When and How to Take It
Take omeprazole before a meal, typically in the morning. The drug works best when acid-producing cells are about to become active, which happens when you eat. Swallow the capsule or tablet whole rather than crushing or chewing it, since the delayed-release coating protects the medication from being destroyed by your own stomach acid before it can absorb.
Omeprazole starts suppressing acid shortly after a dose, but you likely won’t feel noticeable heartburn relief for one to four days. Full symptom improvement typically takes about two weeks of consistent daily use. For erosive esophagitis, healing can take four to eight weeks. This delay is normal and doesn’t mean the medication isn’t working.
Common Side Effects
Omeprazole’s short-term safety profile is considered good, with fewer than 1% to 2% of people needing to stop the medication because of side effects. The most commonly reported issues are headache, abdominal pain, nausea, and diarrhea. These tend to be mild and often resolve on their own as your body adjusts.
Risks of Long-Term Use
Most concerns about omeprazole relate to taking it continuously for months or years, which is common for people with chronic GERD. The FDA has issued warnings about several potential long-term risks, though the absolute risk for any individual remains small.
Bone fractures are the most studied concern. A meta-analysis found that PPI users had a modestly increased risk of hip fractures (about 22% higher than nonusers) and spine fractures (about 49% higher). However, the same research found no clear link between PPI use and actual bone mineral density loss, which makes the relationship somewhat uncertain. The mechanism may involve reduced calcium absorption due to lower stomach acid levels.
Low magnesium levels are another FDA-flagged risk. Stomach acid plays a role in mineral absorption, and suppressing it long-term can occasionally lead to magnesium deficiency, which may cause muscle cramps, irregular heartbeat, or seizures in severe cases. Vitamin B12 deficiency is also possible with prolonged use, since stomach acid helps release B12 from food.
Gut infections are a less obvious risk.
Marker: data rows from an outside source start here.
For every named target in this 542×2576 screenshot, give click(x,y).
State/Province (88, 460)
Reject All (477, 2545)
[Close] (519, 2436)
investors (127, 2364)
Stomach acid serves as a barrier against certain bacteria, and reducing it may increase susceptibility to intestinal infections.
Notable Drug Interactions
Omeprazole interacts meaningfully with several medications. The most clinically important involves clopidogrel, a blood thinner often prescribed after heart attacks or stent placement. Omeprazole interferes with the liver enzyme that activates clopidogrel, potentially making the blood thinner less effective. Of all proton pump inhibitors, omeprazole is considered the most likely to cause this interaction.
If you take methotrexate for autoimmune conditions or cancer, omeprazole can slow your body’s ability to clear the drug, increasing the risk of methotrexate toxicity by about 2.6 times. Several HIV medications are also affected: omeprazole can reduce absorption of certain antivirals by 42% to 75%, which could compromise HIV treatment. If you’re on any of these medications, your prescriber will likely choose a different acid-reducing strategy.
Safety During Pregnancy
A controlled study of 113 pregnant women exposed to omeprazole found no increased risk of major birth defects compared to women who took non-harmful medications (4% vs. 2%, a difference that was not statistically significant). Birth weight, gestational age, and rates of complications were comparable across groups. Exposure during the critical period of organ formation in early pregnancy was not associated with increased risk of malformations, and use throughout pregnancy showed no increased risk of miscarriage or other complications.